(Supplied information begins)

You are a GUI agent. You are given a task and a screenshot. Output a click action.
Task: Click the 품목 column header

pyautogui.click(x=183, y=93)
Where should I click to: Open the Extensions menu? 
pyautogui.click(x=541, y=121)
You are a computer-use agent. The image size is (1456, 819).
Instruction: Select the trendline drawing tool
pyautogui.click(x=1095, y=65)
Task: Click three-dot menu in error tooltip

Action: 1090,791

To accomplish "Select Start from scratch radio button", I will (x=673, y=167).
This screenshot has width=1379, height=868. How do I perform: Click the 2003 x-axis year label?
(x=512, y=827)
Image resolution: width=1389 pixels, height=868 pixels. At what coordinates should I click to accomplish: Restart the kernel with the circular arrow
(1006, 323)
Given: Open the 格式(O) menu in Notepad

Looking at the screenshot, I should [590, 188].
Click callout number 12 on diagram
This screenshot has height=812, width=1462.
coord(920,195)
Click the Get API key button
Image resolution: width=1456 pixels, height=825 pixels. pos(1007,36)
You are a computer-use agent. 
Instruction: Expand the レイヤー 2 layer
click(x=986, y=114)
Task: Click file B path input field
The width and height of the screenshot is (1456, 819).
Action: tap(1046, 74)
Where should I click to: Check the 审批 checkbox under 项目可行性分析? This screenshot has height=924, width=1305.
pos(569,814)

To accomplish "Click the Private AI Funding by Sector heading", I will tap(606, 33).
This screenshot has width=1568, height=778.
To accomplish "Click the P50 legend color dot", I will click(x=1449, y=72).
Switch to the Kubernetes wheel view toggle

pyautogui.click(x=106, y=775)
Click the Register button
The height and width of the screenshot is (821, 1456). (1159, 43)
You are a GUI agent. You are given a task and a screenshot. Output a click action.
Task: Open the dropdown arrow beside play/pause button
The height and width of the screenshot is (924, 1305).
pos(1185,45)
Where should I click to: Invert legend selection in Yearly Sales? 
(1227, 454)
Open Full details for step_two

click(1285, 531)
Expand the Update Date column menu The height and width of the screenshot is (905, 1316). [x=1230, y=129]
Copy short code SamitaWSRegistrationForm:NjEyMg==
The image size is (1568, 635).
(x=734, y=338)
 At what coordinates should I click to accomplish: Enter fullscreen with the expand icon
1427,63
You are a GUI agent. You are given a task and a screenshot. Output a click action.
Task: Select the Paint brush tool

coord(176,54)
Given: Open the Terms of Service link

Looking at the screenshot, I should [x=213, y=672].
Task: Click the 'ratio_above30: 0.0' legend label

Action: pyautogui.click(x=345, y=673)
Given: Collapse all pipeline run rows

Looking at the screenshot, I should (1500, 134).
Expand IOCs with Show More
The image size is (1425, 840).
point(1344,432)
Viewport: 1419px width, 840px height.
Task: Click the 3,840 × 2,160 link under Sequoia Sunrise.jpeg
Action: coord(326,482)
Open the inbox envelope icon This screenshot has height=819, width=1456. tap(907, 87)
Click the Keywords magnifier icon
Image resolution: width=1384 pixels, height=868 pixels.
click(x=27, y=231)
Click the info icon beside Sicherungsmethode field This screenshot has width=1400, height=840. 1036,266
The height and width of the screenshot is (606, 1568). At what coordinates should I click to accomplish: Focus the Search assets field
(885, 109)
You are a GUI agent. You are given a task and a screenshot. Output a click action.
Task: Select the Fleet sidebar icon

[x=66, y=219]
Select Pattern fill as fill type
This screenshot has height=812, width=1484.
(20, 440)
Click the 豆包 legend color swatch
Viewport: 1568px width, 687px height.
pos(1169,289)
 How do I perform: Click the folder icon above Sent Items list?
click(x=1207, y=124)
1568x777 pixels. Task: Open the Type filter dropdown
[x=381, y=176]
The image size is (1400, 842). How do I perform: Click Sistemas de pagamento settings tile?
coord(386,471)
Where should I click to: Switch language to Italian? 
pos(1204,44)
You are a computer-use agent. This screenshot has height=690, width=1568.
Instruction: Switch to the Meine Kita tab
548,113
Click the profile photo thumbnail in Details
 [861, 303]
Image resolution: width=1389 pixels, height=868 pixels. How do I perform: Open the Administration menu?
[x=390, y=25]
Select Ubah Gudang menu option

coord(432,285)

(Supplied information ends)

Exercise details -> Copy every line of the records above that contains "beside".

Answer to this exercise ->
Task: Open the dropdown arrow beside play/pause button
Click the info icon beside Sicherungsmethode field This screenshot has width=1400, height=840. 1036,266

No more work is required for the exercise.